Posted by: Gordon McNeill | Jul 15, 2011 3:55:28 PM
Blah blah, I hope for the sake of our profession's reputation, blah blah.
Hahaha, it's a little late to worry about that, counselor. Hahahahahaha.
Posted by: the Charlie Daniels of the torque wrench | Jul 15, 2011 3:21:15 PM
This can't end well for Cooley. It is a matter of public concern, and meeting the reckless disregard standard in that context is nigh well impossible. Moreover, this is not a case of rant site by folks with an ax to grind (they graduated and have jobs) where an intent to make intentional false statements of face is remotely plausible.
Posted by: ohwilleke | Jul 15, 2011 10:26:09 AM
According to Cooley's own complaint against the law firm, the firm had posted to JD Underground on or about 6/8/11, that it was conducting a widespread investigation of law schools for "blatantly manipulating their post-graduate employment data and salary information". The post then went on (according to Cooley) to single out Cooley.

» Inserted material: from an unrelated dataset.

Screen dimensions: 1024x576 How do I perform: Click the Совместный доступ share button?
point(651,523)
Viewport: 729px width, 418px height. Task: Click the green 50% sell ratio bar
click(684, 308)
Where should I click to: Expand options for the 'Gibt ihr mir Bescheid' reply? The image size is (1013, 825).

Is Cooley's suit an attempt to bully the law firm (Kurzon Strauss) into dropping its investigation?
Posted by: sca721 | Jul 15, 2011 10:08:09 AM
This is truly depressing. In my opinion, Cooley signaled their lack of institutional integrity when they made their own "rankings" that placed themselves as the second best law school in the country. That would be like McDonald's creating a restaurant rating guide a la Michelin's or Zagats, that places themselves as the second best restaurant in the country. In my opinion that would be outrageous consumer fraud, and in the same way so is Cooley's ranking. I also read that Cooley has the highest attrition rate among any law school, and that they reportedly kick out 25% of their students each year. Is it surprising that such a school would resort to suing their own graduates, solely because such graduates wanted to warn others about the school? I hope for the sake of our profession's reputation, as well as the right of students to express their first amendment rights, that the judge slaps this lawsuit down hard.
Posted by: Tax LLM | Jul 14, 2011 10:45:38 PM
If I could just give Cooley some advice. Stop worrying about your reputation. Just produce graduates like Mr. McNeill above and be happy with that. There's no need to rank yourself the second best law school in the world, or sue people for defaming your reputation on the internet. Do you think Harvard would care if people trashed them on some blogs?